Professor Chloe Clark had told her students that they could not “choose any topic that takes at its base that one side doesn’t deserve the same basic human rights as you do (ie: no arguments against gay marriage, abortion, Black Lives Matter, etc). I take this seriously,” The College Fix reported.
She prefaced her English 250 class syllabus with “GIANT WARNING.”
“Any instance of othering that you participate in intentionally (racism, sexism, ableism, homophobia, sorophobia, transphobia, classism, mocking of mental health issues, body shaming, etc) in class are grounds for dismissal from the classroom,” said the syllabus, a copy of which was obtained by Young America’s Foundation, a conservative youth organization.
The university said in a statement that the syllabus “was inconsistent with the university’s standards and its commitment to the First Amendment rights of students.”
It added: “After reviewing this issue with the faculty member, the syllabus has been corrected to ensure it is consistent with university policy. Moreover, the faculty member is being provided additional information regarding the First Amendment policies of the university.”

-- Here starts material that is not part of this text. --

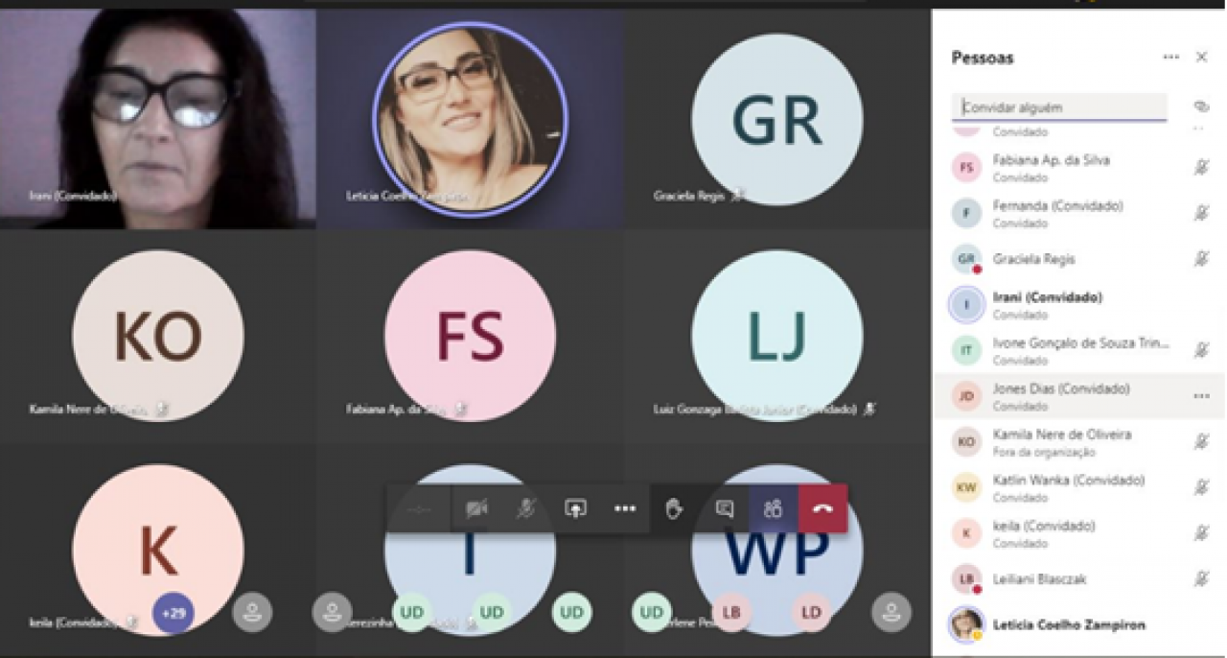The height and width of the screenshot is (658, 1227).
Task: Click the Convidar alguém input field
Action: [x=1059, y=107]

The school also said it “does not take disciplinary action against students based on the content or viewpoints expressed in their speech.”
A spokesman for the Young America’s Foundation said his group was pleased the university sided with free speech.
“It is hopeful news to see a university take the side of the First Amendment and the free expression rights of its students—still, it is shameful that a faculty member ran so far afoul of basic educational practice and the Constitution that such a retraining of this kind is necessary,” Spencer Brown told The College Fix.
“Based on what we at YAF see and hear from our student activists, many administrators and professors could use a refresher on the First Amendment as the fall semester begins,” he added.
Clark, who has taught at the university since August 2019, did not respond to emails from the news outlet seeking comment.